Other key coping mechanisms for handling overwhelm include:
Maintain Control Over Your Environment – Some things, like the need for a paycheck, may be out of your control but others, such as learning how to modulate on-the-job frustration, aren’t. By learning how to control your environment, you become an active participant in reducing stressors and in creating the type of support you need to combat overwhelm.
Exercise (At Least a Little) Every Day – Exercise and physical movement help eliminate flight-or-fight hormones and replace them with feel-good, stress-relieving endorphins. Exercising every day does not require marathon-training dedication. A simple, twenty minute walk during your lunch hour or fifteen minutes of neck and shoulder rolls or stretching will do the trick.
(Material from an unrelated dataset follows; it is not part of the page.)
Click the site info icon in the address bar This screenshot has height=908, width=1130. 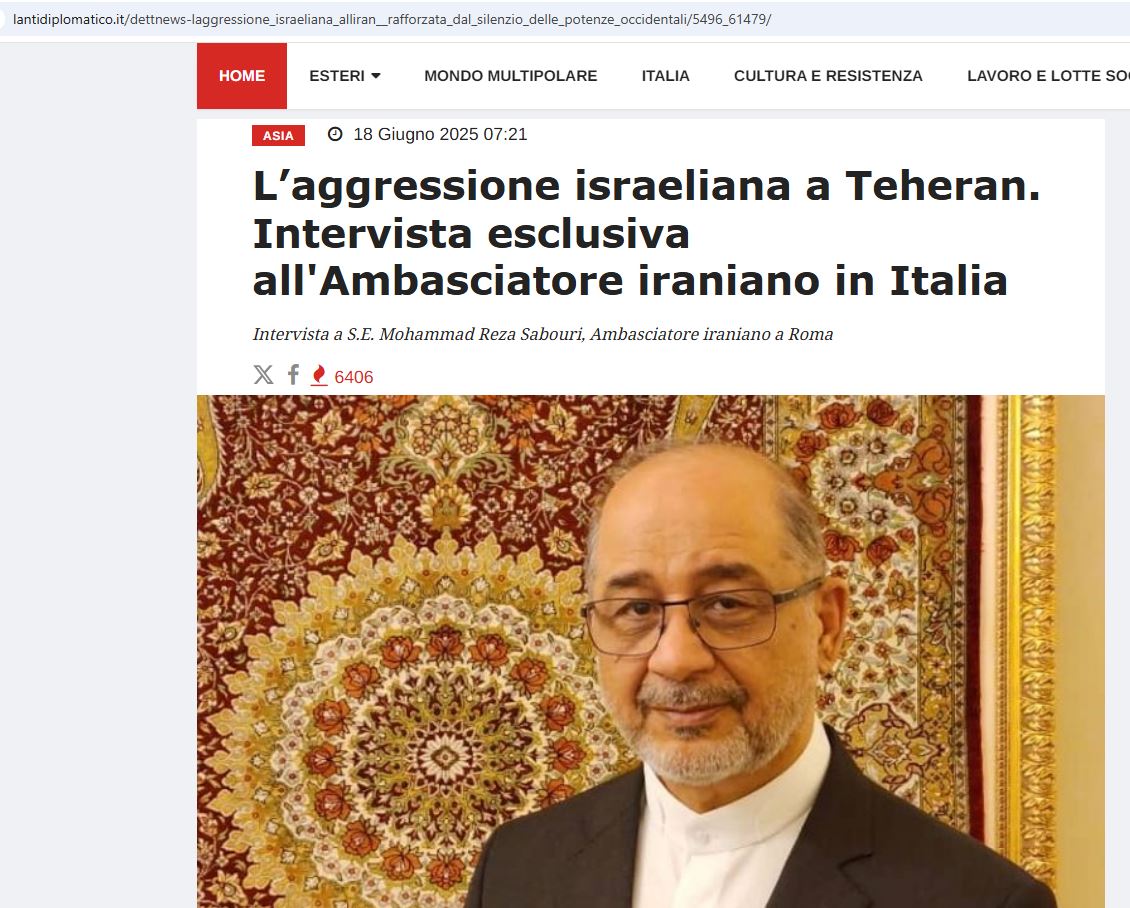tap(2, 19)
Show Yourself Kindness – When you’re going through rough times, it can be easy to become frustrated with yourself and your ability to get through each day. Give yourself a break and instead, focus on the small accomplishments you are making and on your positive attributes.
Reach Out – No one can do it alone, nor should they have to. Connect with the people who care about you. You may be surprised at how willing people are to lend a shoulder in times of trouble. Create and maintain multiple support networks and relationships as possible, and reach out, even when you don’t feel like it.
Honor Your Own Boundaries – Healthy relationships, from the boardroom to the bedroom, need appropriate, well-established boundaries in order to function well. Know what your boundaries are and insist that they are honored, by saying no when you need to and by giving and requiring respect.